I just solved a weird MySQL replication problem and thought I would share with you all. First, the background. I have a master and slave running with one-way replication. The slave just sits by waiting for his time to shine, but otherwise doesn't do anything. Well, last week the master had a problem with the filesystem. I can't recall exactly what it was, out of space or something. It confused the heck out of the master and so it basically shut down. One of my co-workers fixed the problem and got the master running again, but the slave was in a pickle. Here is the error it was showing:

Relay_Master_Log_File: mysql-bin.031
     Slave_IO_Running: Yes
    Slave_SQL_Running: No
           Last_errno: 0
           Last_error: Query 'DELETE FROM foo WHERE bar = 1' caused different errors on master and slave.
                       Error on master: 'Got error %d from table handler' (1030), Error on slave:
                       'no error' (0). Default database: 'baz'
  Exec_master_log_pos: 118871

Because it thought the command failed on the master, it refused to continue. I can't say it's an altogether bad plan since data integrity is generally the main theme of a database (yes, cue the jokes about my using MySQL in the first place). The question became, how do I get the slave to start up again. "SLAVE STOP; SLAVE START" didn't have any effect.
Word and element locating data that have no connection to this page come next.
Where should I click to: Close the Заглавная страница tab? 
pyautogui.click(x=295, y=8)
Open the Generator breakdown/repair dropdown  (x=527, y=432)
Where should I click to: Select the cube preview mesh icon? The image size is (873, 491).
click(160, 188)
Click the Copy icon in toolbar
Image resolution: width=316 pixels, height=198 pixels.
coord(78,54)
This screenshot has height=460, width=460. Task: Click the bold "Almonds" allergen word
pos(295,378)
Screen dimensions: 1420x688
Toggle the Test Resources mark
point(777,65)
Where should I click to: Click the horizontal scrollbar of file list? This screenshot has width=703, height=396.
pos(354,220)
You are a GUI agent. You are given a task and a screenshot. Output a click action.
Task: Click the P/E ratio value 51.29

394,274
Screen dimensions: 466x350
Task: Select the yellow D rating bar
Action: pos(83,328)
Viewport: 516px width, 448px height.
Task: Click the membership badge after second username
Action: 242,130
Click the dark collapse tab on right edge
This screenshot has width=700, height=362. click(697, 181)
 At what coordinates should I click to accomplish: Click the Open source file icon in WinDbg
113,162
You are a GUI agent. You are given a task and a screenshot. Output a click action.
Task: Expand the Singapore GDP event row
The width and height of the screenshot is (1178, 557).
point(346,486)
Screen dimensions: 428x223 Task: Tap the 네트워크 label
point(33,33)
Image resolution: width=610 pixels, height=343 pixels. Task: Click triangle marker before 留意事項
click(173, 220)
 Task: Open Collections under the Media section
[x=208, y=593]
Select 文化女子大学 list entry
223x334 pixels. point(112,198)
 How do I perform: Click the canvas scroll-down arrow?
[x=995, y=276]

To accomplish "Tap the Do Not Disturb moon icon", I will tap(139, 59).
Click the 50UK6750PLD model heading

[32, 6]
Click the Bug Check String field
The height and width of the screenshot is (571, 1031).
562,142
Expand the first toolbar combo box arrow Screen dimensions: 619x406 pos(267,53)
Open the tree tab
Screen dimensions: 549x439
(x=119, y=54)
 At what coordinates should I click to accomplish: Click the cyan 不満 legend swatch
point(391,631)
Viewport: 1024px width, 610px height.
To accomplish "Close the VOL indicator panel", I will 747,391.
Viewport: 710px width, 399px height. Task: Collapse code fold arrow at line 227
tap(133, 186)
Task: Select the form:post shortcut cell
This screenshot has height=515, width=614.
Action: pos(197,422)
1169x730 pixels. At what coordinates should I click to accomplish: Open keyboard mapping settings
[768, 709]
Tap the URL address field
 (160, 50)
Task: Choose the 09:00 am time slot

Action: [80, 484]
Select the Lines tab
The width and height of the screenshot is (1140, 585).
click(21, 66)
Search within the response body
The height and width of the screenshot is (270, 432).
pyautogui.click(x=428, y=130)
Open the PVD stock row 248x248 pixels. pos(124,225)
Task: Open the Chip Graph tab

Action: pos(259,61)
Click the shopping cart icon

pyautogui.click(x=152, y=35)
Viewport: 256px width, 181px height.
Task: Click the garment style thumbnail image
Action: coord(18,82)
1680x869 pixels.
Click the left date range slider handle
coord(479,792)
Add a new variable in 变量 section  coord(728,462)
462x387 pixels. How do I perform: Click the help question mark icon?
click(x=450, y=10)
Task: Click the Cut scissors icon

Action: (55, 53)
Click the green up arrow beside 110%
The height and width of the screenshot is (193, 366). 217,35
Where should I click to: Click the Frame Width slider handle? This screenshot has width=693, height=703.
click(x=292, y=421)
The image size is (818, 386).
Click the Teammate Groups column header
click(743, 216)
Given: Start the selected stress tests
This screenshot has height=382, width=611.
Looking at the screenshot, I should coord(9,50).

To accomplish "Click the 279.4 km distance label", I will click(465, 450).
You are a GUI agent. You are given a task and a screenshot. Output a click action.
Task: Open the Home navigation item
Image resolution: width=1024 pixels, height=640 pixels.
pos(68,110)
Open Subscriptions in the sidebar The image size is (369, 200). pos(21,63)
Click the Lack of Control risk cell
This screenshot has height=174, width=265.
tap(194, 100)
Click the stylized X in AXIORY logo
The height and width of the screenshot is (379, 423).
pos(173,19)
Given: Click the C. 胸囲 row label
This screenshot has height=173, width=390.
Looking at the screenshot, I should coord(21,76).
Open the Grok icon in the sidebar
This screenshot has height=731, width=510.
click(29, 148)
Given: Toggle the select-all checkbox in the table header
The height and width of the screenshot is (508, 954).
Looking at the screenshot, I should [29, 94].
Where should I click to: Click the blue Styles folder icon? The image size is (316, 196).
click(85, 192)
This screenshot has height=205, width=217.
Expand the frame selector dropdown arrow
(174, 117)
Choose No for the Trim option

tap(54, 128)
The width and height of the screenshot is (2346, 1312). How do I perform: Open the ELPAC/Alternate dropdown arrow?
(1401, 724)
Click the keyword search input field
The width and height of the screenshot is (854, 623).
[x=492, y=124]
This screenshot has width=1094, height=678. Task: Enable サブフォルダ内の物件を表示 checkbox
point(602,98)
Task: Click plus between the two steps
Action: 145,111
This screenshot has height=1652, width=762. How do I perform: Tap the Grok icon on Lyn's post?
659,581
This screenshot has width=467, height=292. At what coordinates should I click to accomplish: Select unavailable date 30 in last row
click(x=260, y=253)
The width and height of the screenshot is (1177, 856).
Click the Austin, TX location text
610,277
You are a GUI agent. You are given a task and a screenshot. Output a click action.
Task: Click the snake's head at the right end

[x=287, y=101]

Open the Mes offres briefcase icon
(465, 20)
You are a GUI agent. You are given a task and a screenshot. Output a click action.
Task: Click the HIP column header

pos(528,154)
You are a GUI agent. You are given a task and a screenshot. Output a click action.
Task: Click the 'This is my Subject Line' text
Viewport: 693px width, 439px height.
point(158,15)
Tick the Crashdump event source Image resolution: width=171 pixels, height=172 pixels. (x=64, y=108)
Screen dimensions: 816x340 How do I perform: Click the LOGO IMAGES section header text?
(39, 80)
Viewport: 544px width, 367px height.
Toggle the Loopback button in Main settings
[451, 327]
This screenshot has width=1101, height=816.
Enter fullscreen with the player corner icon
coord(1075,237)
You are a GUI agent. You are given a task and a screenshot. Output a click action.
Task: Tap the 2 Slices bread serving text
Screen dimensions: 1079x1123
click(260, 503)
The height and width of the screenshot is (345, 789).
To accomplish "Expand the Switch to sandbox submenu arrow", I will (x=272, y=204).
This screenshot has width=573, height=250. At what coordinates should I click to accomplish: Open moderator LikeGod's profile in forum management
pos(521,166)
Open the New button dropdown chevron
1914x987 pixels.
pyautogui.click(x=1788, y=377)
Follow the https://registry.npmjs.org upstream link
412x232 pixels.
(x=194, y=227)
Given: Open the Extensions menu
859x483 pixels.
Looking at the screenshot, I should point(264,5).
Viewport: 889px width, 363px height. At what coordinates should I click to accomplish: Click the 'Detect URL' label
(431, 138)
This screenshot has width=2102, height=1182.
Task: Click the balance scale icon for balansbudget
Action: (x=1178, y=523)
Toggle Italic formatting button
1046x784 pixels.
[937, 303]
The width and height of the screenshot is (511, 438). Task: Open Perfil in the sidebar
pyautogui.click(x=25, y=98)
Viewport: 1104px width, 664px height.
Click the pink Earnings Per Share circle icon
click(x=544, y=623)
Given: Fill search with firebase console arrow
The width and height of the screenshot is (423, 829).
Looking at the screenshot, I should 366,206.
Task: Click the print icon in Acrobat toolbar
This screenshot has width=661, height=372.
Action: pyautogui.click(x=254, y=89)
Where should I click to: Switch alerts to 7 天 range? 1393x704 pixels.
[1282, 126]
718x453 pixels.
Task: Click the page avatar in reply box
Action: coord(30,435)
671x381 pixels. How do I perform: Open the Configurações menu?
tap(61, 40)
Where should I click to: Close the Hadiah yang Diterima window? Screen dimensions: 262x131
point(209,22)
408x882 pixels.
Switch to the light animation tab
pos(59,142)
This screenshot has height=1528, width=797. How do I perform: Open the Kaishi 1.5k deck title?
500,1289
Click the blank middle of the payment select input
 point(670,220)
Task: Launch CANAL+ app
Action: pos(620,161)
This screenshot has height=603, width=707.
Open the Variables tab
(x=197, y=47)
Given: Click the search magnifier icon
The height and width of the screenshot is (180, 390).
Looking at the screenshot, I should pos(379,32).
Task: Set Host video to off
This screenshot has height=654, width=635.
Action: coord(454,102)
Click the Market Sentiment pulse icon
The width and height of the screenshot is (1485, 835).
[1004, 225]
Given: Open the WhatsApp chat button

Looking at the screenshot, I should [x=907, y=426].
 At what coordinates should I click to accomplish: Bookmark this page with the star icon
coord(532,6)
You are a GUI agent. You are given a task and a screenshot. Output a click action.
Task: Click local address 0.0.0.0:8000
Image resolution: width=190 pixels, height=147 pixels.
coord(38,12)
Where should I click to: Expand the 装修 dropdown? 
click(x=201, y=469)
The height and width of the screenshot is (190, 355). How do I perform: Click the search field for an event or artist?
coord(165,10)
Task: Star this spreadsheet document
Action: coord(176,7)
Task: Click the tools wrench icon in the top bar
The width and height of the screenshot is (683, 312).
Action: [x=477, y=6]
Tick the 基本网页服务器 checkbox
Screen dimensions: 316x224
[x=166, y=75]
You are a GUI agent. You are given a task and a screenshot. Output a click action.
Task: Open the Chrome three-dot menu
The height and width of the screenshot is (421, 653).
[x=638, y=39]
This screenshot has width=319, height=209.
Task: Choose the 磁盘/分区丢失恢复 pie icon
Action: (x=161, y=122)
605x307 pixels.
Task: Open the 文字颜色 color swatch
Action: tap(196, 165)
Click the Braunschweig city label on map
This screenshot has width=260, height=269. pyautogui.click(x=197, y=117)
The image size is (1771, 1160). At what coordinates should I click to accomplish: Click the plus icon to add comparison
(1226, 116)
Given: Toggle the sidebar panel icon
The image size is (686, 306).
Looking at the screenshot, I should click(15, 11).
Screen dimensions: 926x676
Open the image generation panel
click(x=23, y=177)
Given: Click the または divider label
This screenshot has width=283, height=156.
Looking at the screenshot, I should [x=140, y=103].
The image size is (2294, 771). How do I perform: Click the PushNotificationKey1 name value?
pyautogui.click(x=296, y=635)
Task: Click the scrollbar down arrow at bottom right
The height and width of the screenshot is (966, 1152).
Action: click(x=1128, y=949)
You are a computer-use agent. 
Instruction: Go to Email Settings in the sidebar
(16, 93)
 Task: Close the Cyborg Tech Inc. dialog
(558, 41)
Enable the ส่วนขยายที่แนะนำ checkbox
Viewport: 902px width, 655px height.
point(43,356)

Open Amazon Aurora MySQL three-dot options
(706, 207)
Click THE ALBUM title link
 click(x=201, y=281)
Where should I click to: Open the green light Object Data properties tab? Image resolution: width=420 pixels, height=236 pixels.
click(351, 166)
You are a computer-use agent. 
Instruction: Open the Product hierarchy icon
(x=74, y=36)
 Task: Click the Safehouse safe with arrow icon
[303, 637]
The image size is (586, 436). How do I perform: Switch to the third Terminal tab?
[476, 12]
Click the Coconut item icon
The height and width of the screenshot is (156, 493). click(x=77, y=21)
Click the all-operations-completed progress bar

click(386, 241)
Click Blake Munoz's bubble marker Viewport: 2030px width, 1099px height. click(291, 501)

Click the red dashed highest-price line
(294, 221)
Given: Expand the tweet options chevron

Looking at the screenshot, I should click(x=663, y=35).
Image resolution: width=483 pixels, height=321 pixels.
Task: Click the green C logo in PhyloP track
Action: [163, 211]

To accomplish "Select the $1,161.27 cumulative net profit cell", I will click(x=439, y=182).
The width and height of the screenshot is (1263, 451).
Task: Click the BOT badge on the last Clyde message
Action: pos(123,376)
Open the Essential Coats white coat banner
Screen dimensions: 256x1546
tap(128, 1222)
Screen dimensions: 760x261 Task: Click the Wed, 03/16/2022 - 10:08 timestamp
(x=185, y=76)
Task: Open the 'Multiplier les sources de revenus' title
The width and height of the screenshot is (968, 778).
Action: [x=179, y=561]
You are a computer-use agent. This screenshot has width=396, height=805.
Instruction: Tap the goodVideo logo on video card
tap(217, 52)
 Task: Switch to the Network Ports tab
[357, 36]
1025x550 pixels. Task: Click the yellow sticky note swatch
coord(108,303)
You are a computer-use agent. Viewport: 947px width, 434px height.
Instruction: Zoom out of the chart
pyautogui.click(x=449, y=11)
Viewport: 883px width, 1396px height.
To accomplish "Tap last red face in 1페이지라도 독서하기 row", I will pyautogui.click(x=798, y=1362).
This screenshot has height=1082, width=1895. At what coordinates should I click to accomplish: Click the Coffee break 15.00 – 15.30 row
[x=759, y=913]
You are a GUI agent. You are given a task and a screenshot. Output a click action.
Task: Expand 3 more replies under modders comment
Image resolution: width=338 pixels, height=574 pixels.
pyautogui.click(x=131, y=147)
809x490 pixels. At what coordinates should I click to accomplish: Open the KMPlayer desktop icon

The trick was suggested to me by a post at mysql.com which pointed out a tool new to me, mysqlbinlog. See I figured the simplest thing would be to restart replication at the step just after the "failed" transaction, since I knew that transaction had actually succeeded. But I have no idea how the binlog counters work, so I couldn't just make up numbers. It's some kind of binary offset. Well, mysqlbinlog will show it to you.

# mysqlbinlog mysql-bin.031 -j 118871 |less

Which of course showed me this:

# at 118955
#080605 18:59:09 server id 1  log_pos 118955    Query   thread_id=3218  exec_time=0     error_code=0

So on my slave I restarted replication at offset 118955 and like magic, the slave ripped through the binlogs and caught up in practically no time at all.